2/25/2018

Más odio que corazón


Leonardo García Tsao

Como todo cinéfilo de la vieja guardia, uno agradece la aparición inusual de un western en la cartelera. Sobre todo si se trata de un western sobrio, sin pretensiones posmodernas, como Hostiles: violencia americana.
El cuarto y hasta ahora mejor largometraje de Scott Cooper vuelve a poner en la mesa el dilema básico del género, la dialéctica entre civilización y barbarie. Lo segundo está intensamente representado por la secuencia inicial: en Arizona, 1892, una banda renegada de indios comanches ataca el modesto rancho de unos colonos blancos y masacran a la familia entera, salvo a la madre Rosalee (Rosamund Pike), quien logra esconderse.
Ese acto violento encuentra su contraparte en la siguiente secuencia, cuando el capitán Joseph Blocker (Christian Bale) lidera la partida que ha recapturado a un indio que es maltratado a lo largo del trayecto de regreso al fuerte. Allí, el oficial recibe la orden presidencial de escoltar a su viejo rival, el jefe Halcón Amarillo (el siempre digno Wes Studi) y su familia a su lugar de origen en Montana, pues Blocker conoce el territorio y el dialecto Cheyenne de sus prisioneros. El capitán se niega a obedecer la orden, pues va contra sus principios racistas. Sólo le falta decir el único indio bueno es el indio muerto.
Sin embargo, Blocker acepta la misión cuando su superior amenaza con una corte marcial y cancelarle su ya cercana pensión.
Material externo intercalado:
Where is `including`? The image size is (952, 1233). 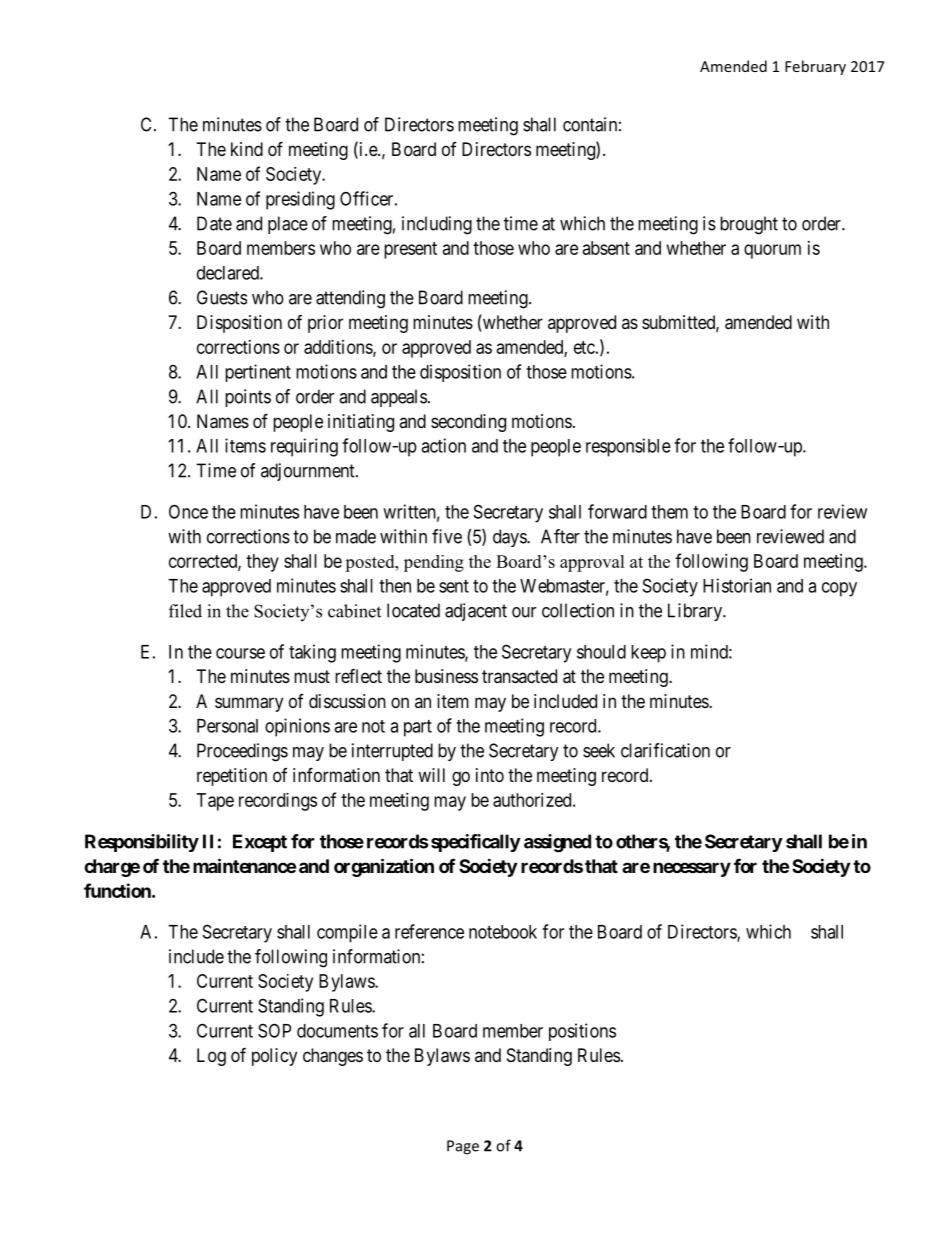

La escolta encuentra a Rosalee, enloquecida de negación y rodeada por sus cadáveres en las ruinas de su cabaña. Ella se une al grupo aún cuando teme la compañía de los indios, que han sido encadenados por órdenes de Blocker.
Este es, pues, un western de travesía. A lo largo de la ruta, el protagonista tendrá oportunidad de revisar sus rígidos principios, pues el comportamiento de Halcón Amarillo y acompañantes es un modelo de nobleza. Tal vez este sea demasiado arquetípico: debemos aceptar dicha nobleza como un valor inherente del nativo americano, pues no hay mucho desarrollo de personaje.
Lo más válido de Hostiles es la dimensión moral de Blocker. Conocido como exterminador de indios, el capitán deberá enfrentar a una encarnación de su mala conciencia al tener que escoltar a un preso blanco llamado Willis (Ben Foster), quien asesinó a una familia de indios a hachazos. Para este personaje clave, Blocker es de su misma calaña y por ello exige un trato igualitario. Pero el oficial insiste en marcar la sutil diferencia. Misma que lo hará redimirse hacia el final. Su solitaria vida será susceptible de reconciliación y cambio, quizá con la ayuda de Rosalee.
Aunque los peligros acechan a cada instante, el realizador y guionista prefiere optar por un tono meditabundo. Tan taciturna como el propio Blocker, la película evita la pompa épica de los westerns clásicos. Incluso la música es diferente. No son las briosas partituras de un Elmer Bernstein, sino una bastante fúnebre debida al alemán Max Richter. Mientras los soleados paisajes de belleza agreste contrastan con la sombría brutalidad de las acciones.
Tanto Bale como Pike, actores británicos de primera, expresan con ejemplar sutileza su evolución emocional. Si bien Cooper se ha asegurado que los personajes secundarios, y hasta los incidentales, sean interpretados en su mayoría por actores de similar profesionalismo. Así, Rory Cochrane, Jesse Plemons, Adam Beach, Stephen Lang, Peter Mullan, Scott Wilson y hasta el joven actor de moda, Timothée Chalamet tienen breves pero importantes aportaciones.
Es muy probable que el público consumidor de películas de superhéroes de fácil esquema maniqueo no esté dispuesto a entrar en ese prohibitivo territorio que le resulta tan ajeno. Sin embargo, para el cinéfilo conocedor del western –ya quedan pocos, supongo– Hostiles: violencia americana servirá como paliativo por el momento.
Hostiles: violencia americana
(Hostiles)
D: Scott Cooper/ G: Scott Cooper, basado en el manuscrito de Donald E. Stewart/ F. en C: Masanobu Takayanagi/ M: Max Richter/ Ed: Tom Cross/ Con: Christian Bale, Rosamund Pike, Wes Studi, Rory Cochrane, Jesse Plemons/ P: Le Grisbi Productions, Waypoint Entertainment. EU, 2017.